One of the things I love about having a CSA is getting to try out new and hard-to-find vegetables. And there were so many new and colorful vegetables in the box this week! Golden beets, red radicchio, and how about those black Spanish radishes?!
As this is the last week head lettuce will be in the share, I’m also looking forward to enjoying all of my favorite Autumn salads one last time.
Here’s what was in the box this week:
- golden beets
- salad turnips
- black Spanish radishes
- baby bok choy
- napa cabbage
- red leaf lettuce
And here’s what I’m thinking of making with it:
Black Spanish radishes
Check out this great overview of black radishes or try one of these recipes using this unusual vegetable. Since I also bought a few from the farm stand last week, I plan on using them three different ways: sliced thin and baked into chips, buttered and baked like a baked potato, and julienned and thrown in with my salads and coleslaw.

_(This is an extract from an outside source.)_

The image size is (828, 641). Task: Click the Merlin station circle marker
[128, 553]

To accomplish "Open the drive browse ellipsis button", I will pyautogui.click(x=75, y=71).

I was so thrilled to see radicchio in the share this week! I can’t tell you how many times I have wanted to try out a new recipe that calls for radicchio, but my grocery store never seems to stock it. Here are a ton of great radicchio recipes. This week I want to try this simple sautéed radicchio. Then I will try stretching the remaining radicchio for my favorite coleslaw and beet salads (see below).
I’ll use half of the Napa cabbage to make a small batch of the Clean-out-the-Crisper Coleslaw , but this time I'll add radicchio from this week’s share, carrots from last week’s share, and fennel and Batavian endive I’ve got growing in my garden. With the other half of the cabbage I'll make more of my new favorite Roasted Cabbage with Bacon.
Beets are my favorite fall vegetable, and I love the mellow flavor of the golden variety (also they don’t stain your hands or clothes as much). I like to bake the beets in water, then make them into a salad similar to this one but using feta, pistachios, and a light balsamic vinaigrette dressing. This week I will probably throw them over a salad of shaved radicchio.
Baby bok choy
CSA member Lauren Klimetz shared this recipe for a delicious-sounding Paleo Pad Thai made with bok choy.
Member Carol Pitts suggested this recipe for Slow Cooker Collard Greens that makes use of radish and turnip tops, as well as collards.
Red Leaf Lettuce and Salad Turnips
This week I’ll be making my favorite fall salads one last time. At the top of my list is the Walnut Pear and Blue Cheese Salad, followed by an Apple, Cranberry, Pecan and Chèvre Salad and the Julienned Veggie Salad with Mustard Vinaigrette, which I hope to post about later this week.
I’ve taken to storing the herbs from our weekly share in a glass of water right by my sink. This keeps me from forgetting about them, and makes it easy to add a few snips of them with my herb scissors to whatever dish I’m making.